A quick introduction to Vuo so you can start making your own compositions
Transcript
Welcome to the Vuo community. This is Jaymie from the Vuo team. This tutorial will cover the basics of Vuo so you can start making your own compositions. If you haven’t already, download and install Vuo. I’m going to show you how to make an animated pattern that looks like this.
Go to New composition from template
and choose Image.
This blank space is your canvas. The things on it are called nodes. I’m deleting the nodes we don’t need. Let’s see what we have so far. Click the Run
button to launch the composition. Each node has a job that it does: Render Image to Window
displays this window, Fire on Display Refresh
is going to control the timing of our animation once we have an image to animate.

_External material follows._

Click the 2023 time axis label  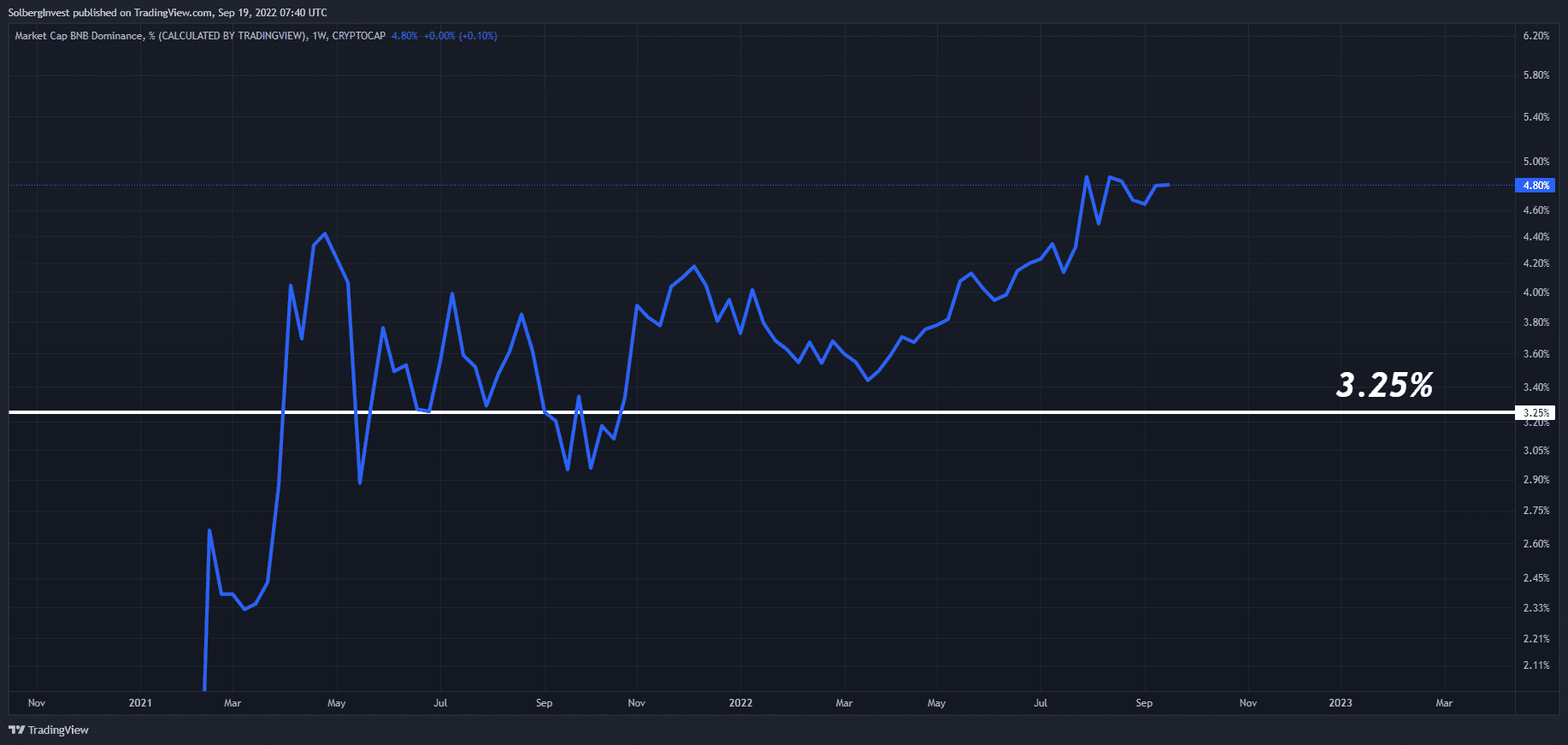[x=1341, y=703]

Let’s find a node whose job it is to make an image. There are a lot, so we’ll narrow it down to noise. There’s the Make Noise Image
node. Drag it onto the canvas. We have three nodes to do the work. Now we need to connect them so they can work together.
Drag your mouse to draw a cable from the Refreshed at time
output port to the Time
input port. Draw another cable from Make Noise Image
to Render Image to Window.
Now each node is passing the result of its work on to the next node. Any of these input ports without a cable going into it you can edit by double clicking. Let’s change the white to a green. Now let’s make things more interesting by adding an effect to the noise.

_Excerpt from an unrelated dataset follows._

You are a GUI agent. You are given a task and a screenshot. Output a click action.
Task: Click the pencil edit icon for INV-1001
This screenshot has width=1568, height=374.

Search the node library for image filter to see the choices. Let’s choose Make Stained Glass Image
. Insert the node here between Make Noise Image
and Render Image to Window
. Again you can edit the input port values by double-clicking on them.
OK, you’ve learned about nodes, how to search the node library for one that does a specific job, how to make nodes work together by connecting them with cables and how to change their settings by editing input ports.